I’m on the fence, your aunt was rude and it is right he took issue but he can do so in an eloquent way, make his point and leave, not act like some oaf. Past that I’d also not see her again, so I agree his actions and point,but think he could have handled it in a much more eloquent way. I am not a fan of men, or women, who lose control

But this kind of busybody, the kind of person who would publicly disrespect the OP and urge her nephew to discard her can’t be stopped from harming OP by courteous words or a calm rejoinder. Since she has so much love for her own opinion and so much contempt for OP she will not stop offending.The DH’s strong response was necessary to terminate the attack on OP.

pizzaHeart · 11/08/2024 12:54

Look at this from a different angle : his aunt showed complete ignorance of his grief, disrespect towards his choices, she implied that his only value was to continue family name and his happiness didn’t matter. She did at a family gathering, in front of other relatives young and old. What loving aunt does that? What kind of family is it?
Your DH reacted correctly, this aunt has no shame to behave like this.

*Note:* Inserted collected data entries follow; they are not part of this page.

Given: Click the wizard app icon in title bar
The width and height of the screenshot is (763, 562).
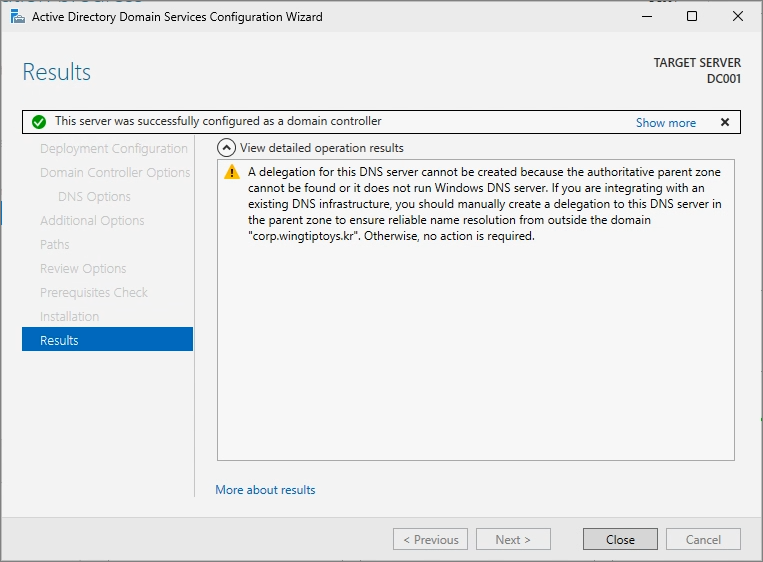Looking at the screenshot, I should pyautogui.click(x=18, y=17).
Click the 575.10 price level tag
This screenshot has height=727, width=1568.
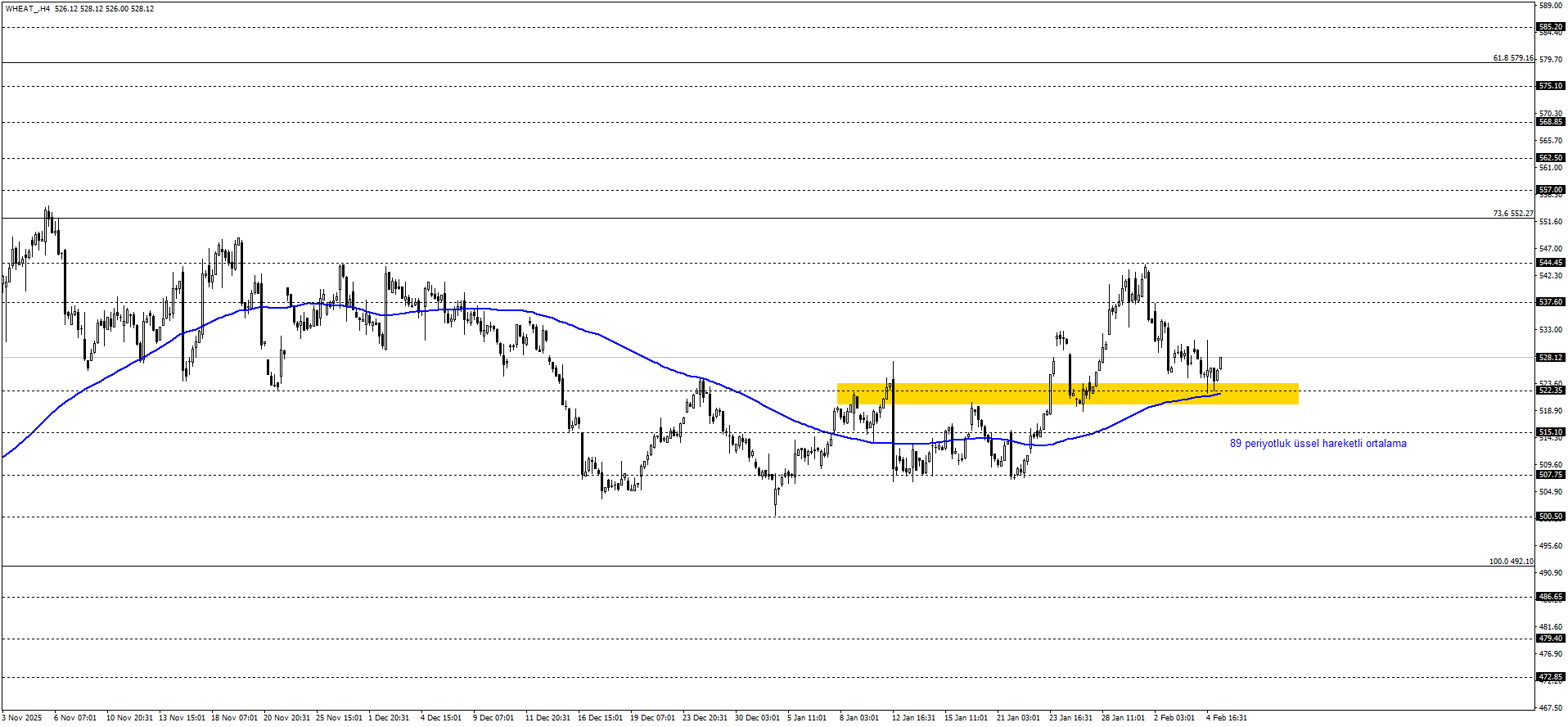click(1551, 86)
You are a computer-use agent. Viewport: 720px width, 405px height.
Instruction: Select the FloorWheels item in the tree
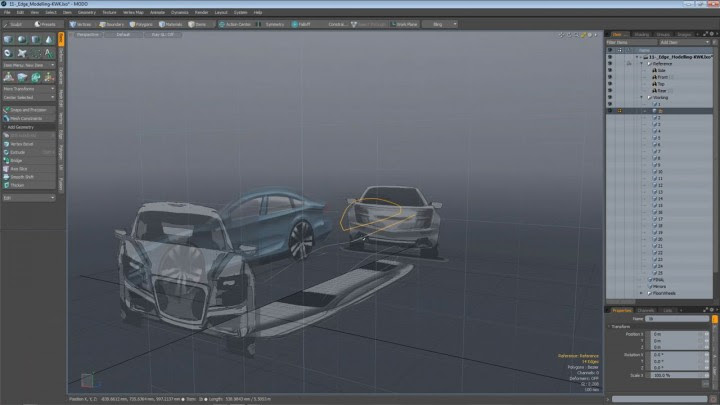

She is not a child she is grown up women. The response she’s got was proportional to what she’s done.
of course it’s worth investigating other options e.g genetic testing or adoption but it’s not the purpose of this thread, To answer your question- your DH is right, he is not holding the grudge, he is treating his aunt absolutely fairly.

Arconialiving · 11/08/2024 13:22

Zanatdy · 11/08/2024 12:40

My god, what his auntie said in front of you, a grieving mother, is unforgivable. Good on him. I do wish you both all the best

This! Well done to your DH Op. He's definitely a keeper!

betterangels · 11/08/2024 13:26

You found one of the good ones. Get some counselling so you don't end up pushing him away. He did the right thing here.